The group’s chief executive, John Holland-Kaye, said passengers have been seeing “better, more reliable journeys” since the cap on departing flights was enforced.
Heathrow and Gatwick ordered airlines to slash their flight schedules following chaotic scenes as staff shortages left them struggling to cope with the sudden ramping up of demand for overseas holidays.
Holidaymakers suffered delays and cancellations along with lengthy queues as airports struggled with baggage handling, air traffic control and security.
But Heathrow said the cap has “delivered improvements to passenger experience, with fewer last-minute flight cancellations, better aircraft punctuality and baggage delivery”.

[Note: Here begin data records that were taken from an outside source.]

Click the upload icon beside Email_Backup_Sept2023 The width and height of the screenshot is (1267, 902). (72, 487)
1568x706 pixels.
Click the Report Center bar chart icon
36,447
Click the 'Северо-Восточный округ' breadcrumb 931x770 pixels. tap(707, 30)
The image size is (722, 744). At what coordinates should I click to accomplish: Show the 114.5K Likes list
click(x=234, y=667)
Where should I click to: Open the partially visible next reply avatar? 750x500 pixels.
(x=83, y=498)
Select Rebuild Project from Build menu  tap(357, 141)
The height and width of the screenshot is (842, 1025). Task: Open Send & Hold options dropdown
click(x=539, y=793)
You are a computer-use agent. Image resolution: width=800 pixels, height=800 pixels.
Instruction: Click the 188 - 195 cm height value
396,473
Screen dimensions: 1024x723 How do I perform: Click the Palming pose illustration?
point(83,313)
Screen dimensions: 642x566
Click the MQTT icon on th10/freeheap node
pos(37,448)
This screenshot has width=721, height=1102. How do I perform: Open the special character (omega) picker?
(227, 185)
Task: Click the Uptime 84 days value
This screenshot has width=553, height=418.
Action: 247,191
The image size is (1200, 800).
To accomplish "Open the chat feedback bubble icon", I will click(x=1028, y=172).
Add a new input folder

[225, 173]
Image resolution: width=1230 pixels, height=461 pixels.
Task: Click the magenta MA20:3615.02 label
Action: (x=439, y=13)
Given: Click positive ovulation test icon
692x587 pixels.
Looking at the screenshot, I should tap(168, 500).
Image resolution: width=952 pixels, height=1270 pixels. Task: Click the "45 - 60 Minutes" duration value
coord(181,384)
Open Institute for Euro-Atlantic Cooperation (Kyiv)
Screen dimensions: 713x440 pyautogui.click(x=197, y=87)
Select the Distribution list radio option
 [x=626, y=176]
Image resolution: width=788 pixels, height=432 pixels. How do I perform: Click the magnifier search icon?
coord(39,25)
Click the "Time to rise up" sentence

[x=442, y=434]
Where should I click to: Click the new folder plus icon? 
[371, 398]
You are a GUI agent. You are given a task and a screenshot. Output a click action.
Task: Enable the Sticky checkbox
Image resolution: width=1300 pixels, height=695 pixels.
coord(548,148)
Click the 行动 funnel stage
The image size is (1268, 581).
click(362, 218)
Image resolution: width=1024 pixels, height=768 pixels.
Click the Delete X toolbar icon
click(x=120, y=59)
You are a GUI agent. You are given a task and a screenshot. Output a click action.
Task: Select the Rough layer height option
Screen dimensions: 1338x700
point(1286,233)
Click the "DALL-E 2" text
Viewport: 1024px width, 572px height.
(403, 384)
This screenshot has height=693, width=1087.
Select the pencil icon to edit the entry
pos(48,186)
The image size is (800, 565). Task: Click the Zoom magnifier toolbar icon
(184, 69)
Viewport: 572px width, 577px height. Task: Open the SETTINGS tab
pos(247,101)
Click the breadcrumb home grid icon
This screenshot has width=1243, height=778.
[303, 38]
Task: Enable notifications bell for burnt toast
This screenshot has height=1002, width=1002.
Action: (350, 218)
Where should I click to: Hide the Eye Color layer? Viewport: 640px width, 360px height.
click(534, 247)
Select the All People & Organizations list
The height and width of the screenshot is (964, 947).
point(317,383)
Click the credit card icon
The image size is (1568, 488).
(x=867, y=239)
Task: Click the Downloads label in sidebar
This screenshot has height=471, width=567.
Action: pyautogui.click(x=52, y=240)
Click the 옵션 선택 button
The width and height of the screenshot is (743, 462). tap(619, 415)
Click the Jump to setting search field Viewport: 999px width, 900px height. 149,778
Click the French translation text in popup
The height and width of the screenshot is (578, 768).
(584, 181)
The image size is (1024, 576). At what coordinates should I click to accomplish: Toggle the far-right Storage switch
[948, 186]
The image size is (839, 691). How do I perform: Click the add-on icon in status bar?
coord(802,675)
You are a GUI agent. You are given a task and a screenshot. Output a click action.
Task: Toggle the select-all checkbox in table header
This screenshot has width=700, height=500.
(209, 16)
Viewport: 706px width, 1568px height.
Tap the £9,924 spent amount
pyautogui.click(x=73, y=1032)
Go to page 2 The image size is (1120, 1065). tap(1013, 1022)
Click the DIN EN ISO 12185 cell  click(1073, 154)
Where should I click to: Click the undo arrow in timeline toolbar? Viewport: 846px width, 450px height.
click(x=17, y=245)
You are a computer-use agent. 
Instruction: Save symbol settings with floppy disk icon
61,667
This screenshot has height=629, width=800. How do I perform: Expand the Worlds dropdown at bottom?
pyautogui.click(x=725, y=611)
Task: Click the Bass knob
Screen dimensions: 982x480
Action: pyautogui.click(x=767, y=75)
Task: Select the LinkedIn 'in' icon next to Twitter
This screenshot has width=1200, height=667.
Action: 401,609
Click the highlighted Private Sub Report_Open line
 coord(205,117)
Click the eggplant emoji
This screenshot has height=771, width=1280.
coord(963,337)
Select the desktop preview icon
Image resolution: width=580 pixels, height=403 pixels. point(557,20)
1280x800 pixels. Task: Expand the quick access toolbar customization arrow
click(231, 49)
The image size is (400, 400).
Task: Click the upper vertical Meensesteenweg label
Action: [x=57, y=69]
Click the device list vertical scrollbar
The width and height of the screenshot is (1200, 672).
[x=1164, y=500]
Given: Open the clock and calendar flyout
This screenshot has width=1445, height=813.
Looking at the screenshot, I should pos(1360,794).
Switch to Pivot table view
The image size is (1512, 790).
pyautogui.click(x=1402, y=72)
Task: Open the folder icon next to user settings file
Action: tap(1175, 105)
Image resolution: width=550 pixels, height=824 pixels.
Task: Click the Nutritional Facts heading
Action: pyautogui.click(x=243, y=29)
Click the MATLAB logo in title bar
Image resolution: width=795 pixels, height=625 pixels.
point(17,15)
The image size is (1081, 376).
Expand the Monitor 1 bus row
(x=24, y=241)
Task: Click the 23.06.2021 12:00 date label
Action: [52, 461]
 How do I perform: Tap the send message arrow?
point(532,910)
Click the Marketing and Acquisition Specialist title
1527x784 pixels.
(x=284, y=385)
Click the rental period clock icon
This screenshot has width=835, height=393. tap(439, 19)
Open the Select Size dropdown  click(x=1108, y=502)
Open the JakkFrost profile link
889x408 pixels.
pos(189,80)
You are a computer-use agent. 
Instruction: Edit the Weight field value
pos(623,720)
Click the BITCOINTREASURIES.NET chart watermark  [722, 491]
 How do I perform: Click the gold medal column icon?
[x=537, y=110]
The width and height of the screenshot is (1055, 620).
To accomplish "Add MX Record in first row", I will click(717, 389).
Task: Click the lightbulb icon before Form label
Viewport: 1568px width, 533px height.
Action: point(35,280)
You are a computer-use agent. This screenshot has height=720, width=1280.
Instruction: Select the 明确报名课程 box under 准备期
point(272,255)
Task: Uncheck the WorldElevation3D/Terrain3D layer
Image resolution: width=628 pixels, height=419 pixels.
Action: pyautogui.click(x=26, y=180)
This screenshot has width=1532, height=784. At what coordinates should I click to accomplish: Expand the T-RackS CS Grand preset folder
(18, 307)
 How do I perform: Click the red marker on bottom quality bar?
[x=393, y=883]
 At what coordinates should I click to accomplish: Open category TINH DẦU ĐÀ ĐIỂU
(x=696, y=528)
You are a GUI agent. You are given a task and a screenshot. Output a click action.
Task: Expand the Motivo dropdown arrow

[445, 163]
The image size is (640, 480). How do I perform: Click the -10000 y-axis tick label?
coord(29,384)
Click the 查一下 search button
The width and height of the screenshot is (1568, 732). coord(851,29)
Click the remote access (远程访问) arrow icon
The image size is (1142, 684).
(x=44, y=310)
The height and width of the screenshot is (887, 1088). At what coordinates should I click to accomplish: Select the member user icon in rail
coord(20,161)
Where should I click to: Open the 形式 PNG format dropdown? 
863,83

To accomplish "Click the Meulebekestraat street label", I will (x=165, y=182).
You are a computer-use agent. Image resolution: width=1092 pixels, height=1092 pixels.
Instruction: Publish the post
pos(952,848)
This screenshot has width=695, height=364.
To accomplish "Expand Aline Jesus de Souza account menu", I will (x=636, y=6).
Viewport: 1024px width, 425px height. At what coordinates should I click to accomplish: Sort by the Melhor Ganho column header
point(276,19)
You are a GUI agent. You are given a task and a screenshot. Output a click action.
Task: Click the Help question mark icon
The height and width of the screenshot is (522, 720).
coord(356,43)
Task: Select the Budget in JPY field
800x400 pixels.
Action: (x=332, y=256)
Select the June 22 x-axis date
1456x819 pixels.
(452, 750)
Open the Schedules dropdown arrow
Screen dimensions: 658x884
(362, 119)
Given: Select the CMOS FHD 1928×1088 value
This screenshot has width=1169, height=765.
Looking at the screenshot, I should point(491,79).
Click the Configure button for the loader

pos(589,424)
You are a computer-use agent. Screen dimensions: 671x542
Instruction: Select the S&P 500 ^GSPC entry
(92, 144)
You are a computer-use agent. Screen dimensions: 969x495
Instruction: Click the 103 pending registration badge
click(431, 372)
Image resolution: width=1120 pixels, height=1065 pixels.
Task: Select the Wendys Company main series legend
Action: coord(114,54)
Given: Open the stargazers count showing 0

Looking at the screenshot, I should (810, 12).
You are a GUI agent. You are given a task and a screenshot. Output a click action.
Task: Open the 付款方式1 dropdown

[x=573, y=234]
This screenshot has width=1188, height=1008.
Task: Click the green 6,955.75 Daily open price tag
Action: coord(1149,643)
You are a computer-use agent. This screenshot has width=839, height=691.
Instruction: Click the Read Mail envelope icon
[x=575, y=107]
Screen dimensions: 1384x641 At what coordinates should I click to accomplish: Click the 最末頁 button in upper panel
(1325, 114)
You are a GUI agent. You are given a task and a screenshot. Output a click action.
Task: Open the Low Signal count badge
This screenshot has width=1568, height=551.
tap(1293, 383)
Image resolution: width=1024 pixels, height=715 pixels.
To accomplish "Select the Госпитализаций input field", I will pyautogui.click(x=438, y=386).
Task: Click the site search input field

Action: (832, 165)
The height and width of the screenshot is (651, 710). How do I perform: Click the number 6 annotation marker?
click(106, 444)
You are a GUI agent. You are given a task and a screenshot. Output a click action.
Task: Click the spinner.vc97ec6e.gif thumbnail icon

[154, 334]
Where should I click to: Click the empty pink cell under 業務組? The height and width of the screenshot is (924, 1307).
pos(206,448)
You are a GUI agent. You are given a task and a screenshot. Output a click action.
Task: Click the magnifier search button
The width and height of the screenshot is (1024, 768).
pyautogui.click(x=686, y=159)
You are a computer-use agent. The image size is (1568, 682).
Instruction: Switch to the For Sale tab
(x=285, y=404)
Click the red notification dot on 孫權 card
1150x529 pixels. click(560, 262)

Mr Holland-Kaye added: “Passengers are seeing better, more reliable journeys since the introduction of the demand cap.
“I want to thank all my colleagues across the airport for their amazing work in getting people away on their holidays.”
Heathrow did not give details on when the cap might be lifted, but said a boosting of airline ground handler operations would be a key factor – “and we have initiated a review of ground handling to support that objective”.
The group is likely to face a barrage of compensation claims from affected holiday firms and airlines, many of which have laid the blame for disruption squarely at the feet of the airports.
Tui on Wednesday revealed it is seeking to recoup a “significant” sum from the airports it flies from after taking a 75 million euro (£63 million) cost hit due to the recent travel woes.
Heathrow said security staffing is back at pre-pandemic levels and 88% of passengers have been able to clear security within 20 minutes or less.
The group’s latest passenger statistics revealed it saw 318% more people – a total of 6.3 million – pass through its terminals in July.
It said a further 16 million are expected to travel through Heathrow between July and September as travel demand ramps up.
The Department for Transport (DfT) said Government efforts have also played a part in easing travel disruption.
A DfT spokesman said: “Last month we unveiled a 22-point plan to support the industry, including accelerated national security vetting checks to help speed up recruitment, and a temporary amnesty on airport slots to allow airlines to plan ahead and prevent last-minute cancellations.
“These measures, alongside steps industry have taken, are clearly working and flight cancellations have recently fallen back to their 2019 levels following the changes, which are providing passengers with more certainty.”